(Excerpts from a dataset)
*-*-*
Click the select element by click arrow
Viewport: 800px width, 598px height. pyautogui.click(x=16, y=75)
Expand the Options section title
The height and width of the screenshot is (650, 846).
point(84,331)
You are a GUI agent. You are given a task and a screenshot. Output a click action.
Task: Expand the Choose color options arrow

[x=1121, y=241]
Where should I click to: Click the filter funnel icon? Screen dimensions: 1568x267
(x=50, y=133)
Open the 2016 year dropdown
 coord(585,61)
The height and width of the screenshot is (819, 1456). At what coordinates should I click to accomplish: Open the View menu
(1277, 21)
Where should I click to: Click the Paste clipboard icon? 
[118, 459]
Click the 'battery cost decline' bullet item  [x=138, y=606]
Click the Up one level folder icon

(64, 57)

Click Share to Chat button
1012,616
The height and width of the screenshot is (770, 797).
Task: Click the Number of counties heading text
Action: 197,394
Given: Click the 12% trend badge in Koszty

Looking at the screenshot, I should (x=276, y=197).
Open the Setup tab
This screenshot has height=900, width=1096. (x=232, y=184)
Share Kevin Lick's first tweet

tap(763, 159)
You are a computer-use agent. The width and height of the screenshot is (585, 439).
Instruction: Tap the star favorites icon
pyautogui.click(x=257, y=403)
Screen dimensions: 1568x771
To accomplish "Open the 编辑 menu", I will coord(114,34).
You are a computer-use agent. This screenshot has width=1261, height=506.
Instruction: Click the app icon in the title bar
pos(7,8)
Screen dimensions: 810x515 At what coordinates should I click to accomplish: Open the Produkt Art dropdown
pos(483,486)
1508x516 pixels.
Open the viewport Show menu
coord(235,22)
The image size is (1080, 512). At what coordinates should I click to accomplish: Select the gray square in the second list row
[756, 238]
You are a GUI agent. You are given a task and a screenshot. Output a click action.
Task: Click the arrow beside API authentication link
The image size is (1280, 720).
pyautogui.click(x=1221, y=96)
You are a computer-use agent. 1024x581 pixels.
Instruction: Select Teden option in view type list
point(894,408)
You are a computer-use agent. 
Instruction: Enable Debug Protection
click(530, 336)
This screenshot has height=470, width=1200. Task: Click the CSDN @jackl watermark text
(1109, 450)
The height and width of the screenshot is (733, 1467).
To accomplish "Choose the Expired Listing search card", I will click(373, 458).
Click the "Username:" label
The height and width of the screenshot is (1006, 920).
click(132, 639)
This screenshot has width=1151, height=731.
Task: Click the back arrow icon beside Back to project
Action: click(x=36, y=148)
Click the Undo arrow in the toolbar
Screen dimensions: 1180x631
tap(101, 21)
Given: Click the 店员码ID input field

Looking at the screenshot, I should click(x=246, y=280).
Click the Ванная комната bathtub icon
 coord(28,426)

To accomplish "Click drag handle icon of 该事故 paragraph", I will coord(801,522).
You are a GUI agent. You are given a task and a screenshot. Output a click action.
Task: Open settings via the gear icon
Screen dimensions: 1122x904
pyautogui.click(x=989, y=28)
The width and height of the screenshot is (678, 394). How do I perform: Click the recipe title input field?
*-*-*
What is required = Among the lines above, which ones include the word "pixels"? Copy them.

Output for this task =
1508x516 pixels.
You are a computer-use agent. 1024x581 pixels.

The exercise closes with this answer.